2/3 des investisseurs maintiennent le cap…

Si les effets de la crise sont bien évidemment ressentis, les investisseurs maintiennent leur feuille de route : 64 % quand on les interroge sur leurs plans d’acquisitions et 67 % sur leurs plans de cessions. De plus, si la crise sanitaire a obligé tout le monde à se réorganiser, une minorité de transactions se sont vues annulées. Elles sont maintenues pour celles sous promesse (respectivement 64% et 62% des répondants). Les affaires en due diligence résistent assez bien car elles sont maintenues à la vente comme à l’acquisition pour environ 40% des répondants. Elles sont cependant majoritairement décalées (47% à l’acquisition et 56% à la vente). Enfin, les affaires en négociation ne sont maintenues qu’à 30% environ à l’acquisition et à la vente ; elles sont majoritairement décalées. Nous notons cependant que les annulations, quel que soit le niveau d’avancement des affaires, à l’acquisition comme à la vente, sont minoritaires et en moyenne de l’ordre de 12% du total de chaque type d’affaire. Seules les cessions au stade des négociations ont un taux élevé de 20% d’annulation.

Un impact certain sur les revenus à court terme

Parallèlement à leur plan d’investissement, les bailleurs ont dû répondre aux demandes de leurs locataires qui varient en fonction de l’impact de la crise sanitaire sur leur activité. Les commerces et hôtels dont l’activité s’est purement et simplement arrêtée depuis mi-mars demandent respectivement à 63 et 71% des suspensions de loyers/charges, 25 % supplémentaires demandent des reports. Le secteur avait déjà été profondément touché par le mouvement des gilets jaunes et les grèves fin 2019. Inversement, les utilisateurs de bureaux et locaux d’activité et entrepôts demandent majoritairement (environ 50%) des reports ou des échelonnements. Très peu de demandes concernent des suspensions.

Des conséquences qui varient en fonction du type d’actifs

La plupart des répondants estiment que le marché va subir un ralentissement important à cause de la crise sanitaire. Ainsi, 60% d’entre eux déclarent que le volume d’investissement va diminuer, souvent au profit de l’année 2021. Les valeurs vénales et locatives devraient eux aussi diminuer pour les bureaux, les commerces et le prix du foncier. Seuls les entrepôts et les locaux d’activité semblent plutôt se stabiliser.

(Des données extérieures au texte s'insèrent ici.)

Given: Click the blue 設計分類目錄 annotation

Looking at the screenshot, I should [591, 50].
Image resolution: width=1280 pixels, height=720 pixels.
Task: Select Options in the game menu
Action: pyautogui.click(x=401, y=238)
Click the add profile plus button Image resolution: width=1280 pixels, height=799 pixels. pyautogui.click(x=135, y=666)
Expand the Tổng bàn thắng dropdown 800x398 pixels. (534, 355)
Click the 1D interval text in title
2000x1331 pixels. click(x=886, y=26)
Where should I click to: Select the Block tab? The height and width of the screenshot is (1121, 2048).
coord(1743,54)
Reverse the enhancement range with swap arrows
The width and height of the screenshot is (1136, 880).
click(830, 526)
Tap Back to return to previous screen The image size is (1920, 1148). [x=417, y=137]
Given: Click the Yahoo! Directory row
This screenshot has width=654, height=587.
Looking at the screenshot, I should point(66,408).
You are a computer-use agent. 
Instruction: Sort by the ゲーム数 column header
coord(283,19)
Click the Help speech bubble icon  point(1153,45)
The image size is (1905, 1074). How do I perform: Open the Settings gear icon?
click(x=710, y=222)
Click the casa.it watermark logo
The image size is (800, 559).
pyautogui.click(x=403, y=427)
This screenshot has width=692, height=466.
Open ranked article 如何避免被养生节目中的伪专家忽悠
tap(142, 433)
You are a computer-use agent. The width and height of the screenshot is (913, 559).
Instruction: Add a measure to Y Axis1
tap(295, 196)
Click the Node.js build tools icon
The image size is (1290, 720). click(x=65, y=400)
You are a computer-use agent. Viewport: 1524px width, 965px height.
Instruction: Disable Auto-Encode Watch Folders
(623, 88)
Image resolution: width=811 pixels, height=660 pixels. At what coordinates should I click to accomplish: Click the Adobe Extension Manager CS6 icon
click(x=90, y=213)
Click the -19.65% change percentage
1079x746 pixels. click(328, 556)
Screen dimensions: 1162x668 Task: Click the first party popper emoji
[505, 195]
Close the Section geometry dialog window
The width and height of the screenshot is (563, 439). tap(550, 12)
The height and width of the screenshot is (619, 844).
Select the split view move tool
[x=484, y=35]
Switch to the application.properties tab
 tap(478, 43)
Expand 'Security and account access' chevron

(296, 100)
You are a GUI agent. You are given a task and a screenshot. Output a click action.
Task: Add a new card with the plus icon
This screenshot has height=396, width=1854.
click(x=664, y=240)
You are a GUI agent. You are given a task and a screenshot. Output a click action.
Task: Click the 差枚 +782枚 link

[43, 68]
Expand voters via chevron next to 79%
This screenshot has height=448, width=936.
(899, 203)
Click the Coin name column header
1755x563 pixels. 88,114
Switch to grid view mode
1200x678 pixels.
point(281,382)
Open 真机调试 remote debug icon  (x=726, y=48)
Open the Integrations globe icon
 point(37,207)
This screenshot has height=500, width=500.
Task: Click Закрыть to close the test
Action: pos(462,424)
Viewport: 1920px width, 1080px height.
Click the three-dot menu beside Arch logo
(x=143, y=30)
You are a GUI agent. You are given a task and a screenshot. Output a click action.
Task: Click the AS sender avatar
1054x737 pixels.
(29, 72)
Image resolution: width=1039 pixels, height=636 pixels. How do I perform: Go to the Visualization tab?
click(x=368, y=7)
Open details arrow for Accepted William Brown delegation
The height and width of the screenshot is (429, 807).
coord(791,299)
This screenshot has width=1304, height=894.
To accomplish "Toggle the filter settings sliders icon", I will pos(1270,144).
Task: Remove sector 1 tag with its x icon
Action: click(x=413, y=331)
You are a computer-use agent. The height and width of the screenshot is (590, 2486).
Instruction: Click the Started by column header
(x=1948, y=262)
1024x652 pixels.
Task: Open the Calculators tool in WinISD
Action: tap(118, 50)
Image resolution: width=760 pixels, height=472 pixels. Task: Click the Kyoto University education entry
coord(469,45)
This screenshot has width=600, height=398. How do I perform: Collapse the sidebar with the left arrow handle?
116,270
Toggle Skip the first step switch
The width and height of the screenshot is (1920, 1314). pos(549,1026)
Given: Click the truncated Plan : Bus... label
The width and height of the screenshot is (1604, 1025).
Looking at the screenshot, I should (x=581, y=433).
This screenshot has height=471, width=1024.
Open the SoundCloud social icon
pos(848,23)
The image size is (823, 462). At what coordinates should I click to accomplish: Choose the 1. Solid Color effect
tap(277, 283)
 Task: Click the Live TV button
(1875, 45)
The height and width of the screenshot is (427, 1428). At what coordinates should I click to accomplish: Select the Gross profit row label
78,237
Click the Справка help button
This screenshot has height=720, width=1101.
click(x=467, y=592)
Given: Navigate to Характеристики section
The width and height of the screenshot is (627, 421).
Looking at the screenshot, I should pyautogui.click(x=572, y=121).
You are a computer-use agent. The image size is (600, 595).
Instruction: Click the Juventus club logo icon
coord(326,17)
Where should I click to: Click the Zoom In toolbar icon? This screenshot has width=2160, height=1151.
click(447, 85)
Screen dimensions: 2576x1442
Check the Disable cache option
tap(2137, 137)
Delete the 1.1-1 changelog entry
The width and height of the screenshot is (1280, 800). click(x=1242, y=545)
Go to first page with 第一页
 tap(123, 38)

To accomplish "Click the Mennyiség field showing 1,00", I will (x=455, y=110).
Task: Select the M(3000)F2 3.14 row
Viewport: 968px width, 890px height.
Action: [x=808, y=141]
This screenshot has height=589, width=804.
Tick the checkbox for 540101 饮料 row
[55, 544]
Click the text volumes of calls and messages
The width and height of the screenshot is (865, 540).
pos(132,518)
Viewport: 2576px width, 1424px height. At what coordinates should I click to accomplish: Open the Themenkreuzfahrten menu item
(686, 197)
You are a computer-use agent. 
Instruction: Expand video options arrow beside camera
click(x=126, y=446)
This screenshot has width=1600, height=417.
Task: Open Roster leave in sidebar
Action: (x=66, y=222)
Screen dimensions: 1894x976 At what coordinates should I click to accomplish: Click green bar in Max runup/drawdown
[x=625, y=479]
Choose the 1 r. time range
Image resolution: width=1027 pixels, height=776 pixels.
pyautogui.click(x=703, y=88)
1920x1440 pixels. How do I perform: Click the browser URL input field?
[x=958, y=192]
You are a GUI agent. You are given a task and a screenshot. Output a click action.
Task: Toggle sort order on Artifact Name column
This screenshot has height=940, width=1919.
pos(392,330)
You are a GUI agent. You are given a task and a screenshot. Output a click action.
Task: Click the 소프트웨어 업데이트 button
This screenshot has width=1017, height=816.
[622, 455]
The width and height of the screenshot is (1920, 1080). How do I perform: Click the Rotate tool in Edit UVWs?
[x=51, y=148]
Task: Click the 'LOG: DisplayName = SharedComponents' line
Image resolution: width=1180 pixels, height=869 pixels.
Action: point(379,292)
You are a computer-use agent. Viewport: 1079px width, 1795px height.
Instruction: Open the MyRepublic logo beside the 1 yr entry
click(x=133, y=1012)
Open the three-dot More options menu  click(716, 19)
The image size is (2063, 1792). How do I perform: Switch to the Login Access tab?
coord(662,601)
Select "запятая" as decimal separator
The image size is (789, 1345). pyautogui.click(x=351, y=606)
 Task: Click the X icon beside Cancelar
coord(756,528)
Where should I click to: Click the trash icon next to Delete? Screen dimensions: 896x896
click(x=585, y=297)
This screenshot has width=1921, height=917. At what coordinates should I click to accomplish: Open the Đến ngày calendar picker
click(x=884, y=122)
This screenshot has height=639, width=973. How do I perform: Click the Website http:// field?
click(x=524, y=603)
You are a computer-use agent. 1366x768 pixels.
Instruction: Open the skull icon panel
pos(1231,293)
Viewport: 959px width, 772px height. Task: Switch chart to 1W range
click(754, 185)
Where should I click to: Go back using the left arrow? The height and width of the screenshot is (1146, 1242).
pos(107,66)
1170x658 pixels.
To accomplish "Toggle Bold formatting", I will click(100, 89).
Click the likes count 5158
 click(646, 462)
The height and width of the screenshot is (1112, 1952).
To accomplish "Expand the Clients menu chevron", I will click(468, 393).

Corolaire à ces observations, les taux de rendements devraient augmenter pour la plupart des actifs. Les répondants estiment à 45% que les taux vont augmenter dans le commerce, à 47% pour les bureaux (avec cependant une hausse plus faible pour le « prime »), et à seulement 30% pour les entrepôts et locaux d’activité.

Enfin, lorsqu’on leur demande de noter la vitesse de reprise de l’activité d’investissement (1 très lente à 10 très rapide) et la vitesse de reprise du marché de l’immobilier tertiaire français (même échelle), les répondants restent très prudents en notant en moyenne 5,5 et 5 respectivement. Compte tenu de la situation inédite et l’impact encore peu connue que la crise pourra avoir sur l’économie, nous estimons que ces résultats « prudents » sont cependant positifs.

Conclusion

Alors que nous attendions avant cette crise du covid19 un potentiel retournement de cycle, c’est cette crise sanitaire qui a fait vaciller les économies du monde entier. En France, la capacité d’adaptation de tous les acteurs de l’immobilier aura été rapide pour faire face à la situation.

Même si la prudence reste de rigueur face à un type de crise inédit, le marché de l’investissement ne s’est pas arrêté. Pas d’attentisme donc et sans minimiser l’impact certain de cette crise, elle devrait sur notre marché servir de catalyseur à un retour à la normale de l’évolution des taux, des valeurs vénales et des loyers.

Ces résultats sont cependant à prendre avec précaution. En effet, il est important de noter que d’importantes demandes de report, échelonnement et suspension de loyer ont d’ores et déjà été formulées par les utilisateurs. Reste à mesurer la capacité de reprise de notre économie et les conséquences de celle-ci à plus long terme. L’investissement immobilier à ce stade a continué à démontrer une certaine résilience.